全部改正と廃止制定

続・航海日誌さん(http://www.seri.sakura.ne.jp/~branch/diary0609.shtml#0929)に、死刑執行に係る法務大臣の命令の話題があり、それについて書こうと思ったら、9/11付で

有価証券業取締法(昭和13年法律第32号)【→ 証券取引法を改正する法律(昭和23年法律第25号)により廃止 (形式的には廃止制定方式なのにこういう題名なのは、戦後すぐということでご愛敬。) 】

とありましたので、こちらから先に書きます。というのも、廃止制定方式がこういう題名なのは、一貫した方針だったかと思うからです。
もちろん、現在はこのような扱いはしていません。

 「廃止制定」というのは、既存の法令を廃止すると同時に、これに代わる新しい法令を制定する方式であるが、全部改正と廃止制定は、例1【銀行法(昭和56年法律第59号)=全部改正】と例2【鉄道事業法(昭和61年法律第92号)=廃止制定】を比較してもわかるように、外観上は、次のような違いがあるだけで、ほとんど異なるところがない。
 (1)全部改正の場合は、「○○法の全部を改正する」という制定文がつくが、廃止法令の場合はこれがつかない。
 (2)廃止制定の場合は、附則で旧法令を廃止しているが(特許法のように、他の法律(特許法施行法)で旧法を廃止する場合もある)、全部改正の場合は、当然のことであるが、旧法令の廃止ということはありえない。
 【(3)(=経過措置について)以下略】
【「法令の改め方」(立法技術入門講座第3巻)昭和63年(ぎょうせい)161ページ】

ただ、当時の証券取引法(昭和23年法律第25号)は、証券取引法 (昭和22年法律第22号)を改正する法律で、官報での構成は以下のようになっています。

証券取引法を改正する法律をここに公布する。
 御名 御璽 
昭和二十三年四月十三日
 内閣総理大臣 芦田 均
 
証券取引法目次
 第一章 総則
 【中略】
 第九章 罰則
 
証券取引法
 第一章 総則
第一条 この法律は、【略】

つまり、
・同名の旧法を全改しており、以後引用される法律番号はこの番号
・しかし、公布文から取れる名称は「証券取引法を改正する法律」であり、法令全書の目次も「〜法改正」となっている
・にもかかわらず、本文の初めには「証券取引法」とある
・条文上、旧法を廃止する規定がない
という状態になっていて、現在でいう全部改正と廃止制定の間を取ったような形になっています。
これは終戦直後のhttp://www.shugiin.go.jp/itdb_housei.nsf/html/houritsu/00219480710131.htm?OpenDocument刑事訴訟法)やhttp://www.shugiin.go.jp/itdb_housei.nsf/html/houritsu/00219480715168.htm?OpenDocument少年法)、あるいは治安維持法昭和16年法律第54号)、鉄道敷設法(大正11年法律第37号)、度量衡法(明治42年法律第4号)、特許法(旧々法)(明治42年法律第23号)など、けっこう例が多くあります。
 
この場合、刑事訴訟法施行法のように

第1条 この法律において、「新法」とは、刑事訴訟法を改正する法律(昭和二十三年法律第百三十一号)による改正後の刑事訴訟法をいい、「旧法」とは、従前の刑事訴訟法(大正十一年法律第七十五号)をいい、「応急措置法」とは、日本国憲法の施行に伴う刑事訴訟法の応急的措置に関する法律(昭和二十二年法律第七十六号)をいう。

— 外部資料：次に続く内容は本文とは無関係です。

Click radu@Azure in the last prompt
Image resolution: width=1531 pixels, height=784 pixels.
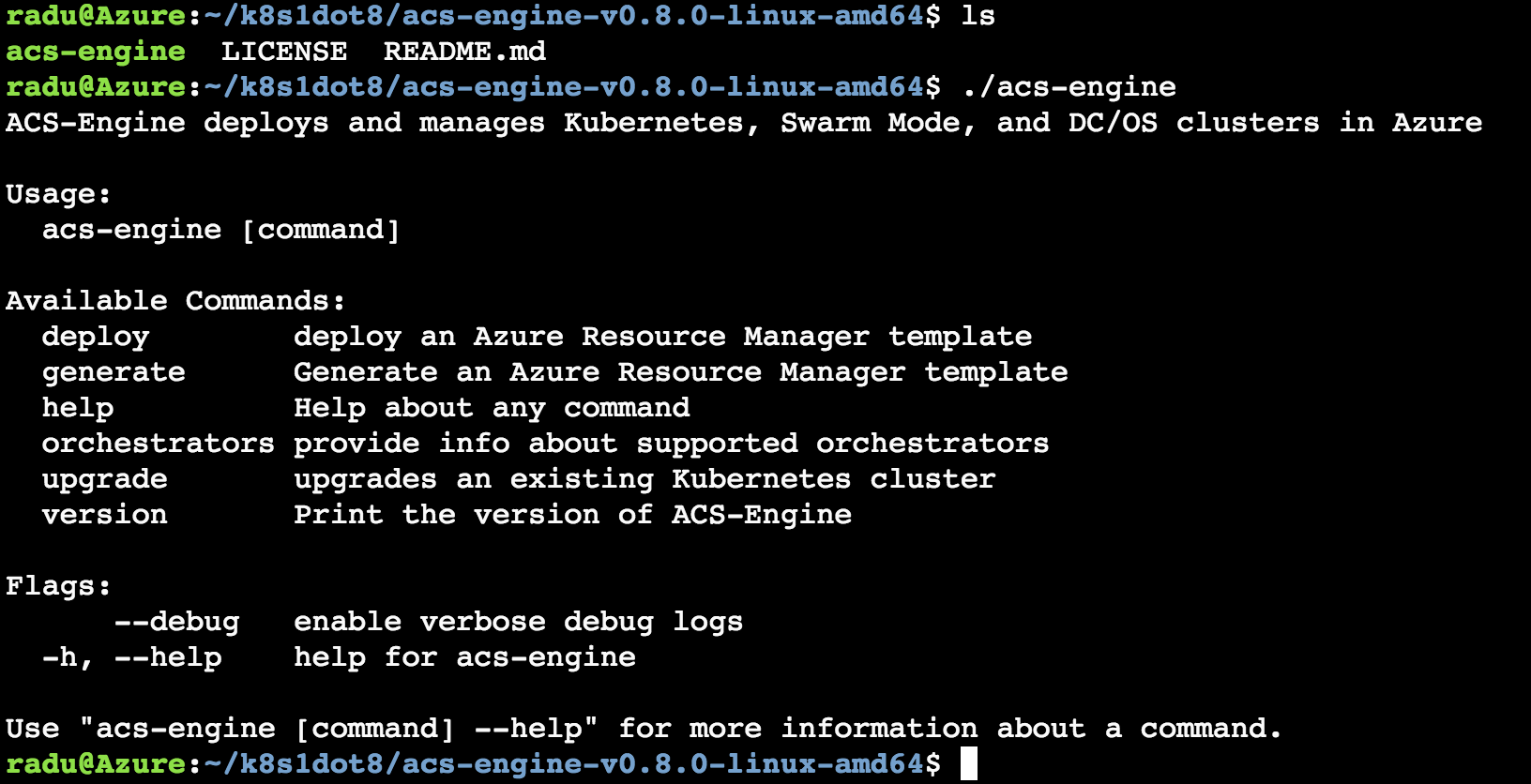point(96,764)

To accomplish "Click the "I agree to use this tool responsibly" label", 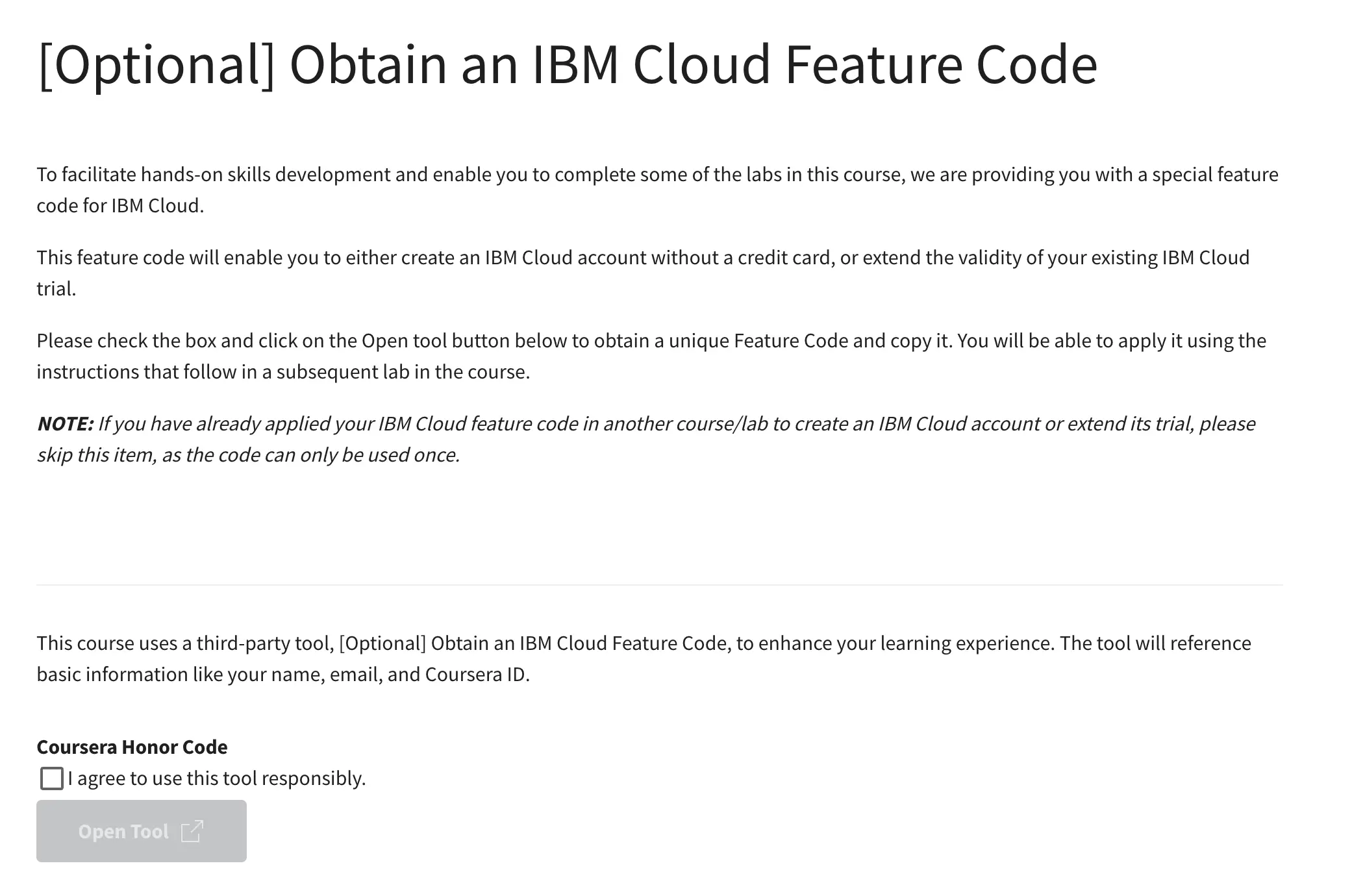I will click(217, 778).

と引用されることもありますが、通常、刑事訴訟法を引用する場合は「刑事訴訟法(昭和二十三年法律第百三十一号)」とします。
 
これにつき、以下の説明があります。

従前、すべての法令に題名をつけるというやり方がとられなかった時代には、法律については、国会に提案する件名および公布文の中に「○○法を改正する件(法律)」と、政令などについては、公布文の中に「○○令を改正する件(政令)」と表示され、それがある法令の全部改正であることを表すしるしになっていたが、現在では、国会に提案される件名も公布文中の引用も、すべて改正後の題名による。
林修三「法令作成の常識」日本評論社(昭和39年)103ページ】

なお、これについて、やや不規則なのが刑法(明治40年法律第45号)でして、
・同名の旧法の全改であり、以後引用される法律番号はこの番号
・上諭文は「刑法改正法律ヲ裁可シ」である
・本文の初めには「刑法」とある
ですが、条文上、旧法を廃止する規定があります。やはり別冊方式の法令は特殊なのでしょうか。

司法と行刑

というわけで本題です。

そもそも、行刑はなぜ司法権の範囲に含まれていないんだろうか。

とありますが、やっぱり歴史的経緯が大きいのかもしれません。司法が行政から明確に分離するよりも前から国家刑罰権という形で公権力が担ってきた刑事と、私人間の係争を解決する機構として司法が役割を担ってきた民事との差異あたりです。略式手続や税務関係などは、また様相が異なってきますが。
民事執行については、判任制の現行のルーツとなるのは裁判所官制(明治19年勅令第40号)での執行吏、あるいは裁判所構成法での執達吏あたりですが(たとえば染野義信「司法制度」(講座日本近代法発達史第2巻)、あるいは裁判所構成法の原案起草者のO・ルドルフの諸註釈)、刑事では既に明治初期に府県・警視庁による獄署・徒場が存在しており、これの内務省への移行は自然なものでした。
 
考えてみると、強制執行も科刑も、司法府の意思の実現という意味では共通しているのですが、当事者の利益確保行為をかわりに引き受けるに過ぎない(ゆえに、執行行為者に利益は帰属しない)執行手続に対して、刑事手続を抑制する方向への指揮制御(これがどれだけ現実に機能しているかはさておき)として司法が一定の役割を担う、と考えると、「訴追や科刑」と「裁定」とを分離するというのが理屈の上では筋が通っているのかもしれません。
 
なお、明治2年ごろには糾問司(司囹)の所管として囚獄が置かれている場所もあったわけで、裁判所による行刑も例がないわけではないです。また、刑訴472条1項(そしてもちろん第475条も)のような、検察官による執行指揮の原則は、フランス法が採用するものであり、ドイツ法では裁判官が執行を指揮したわけですから、日本においてももっと司法が行刑に関与できなくもないのですが、このあたりはまた後日に書きます。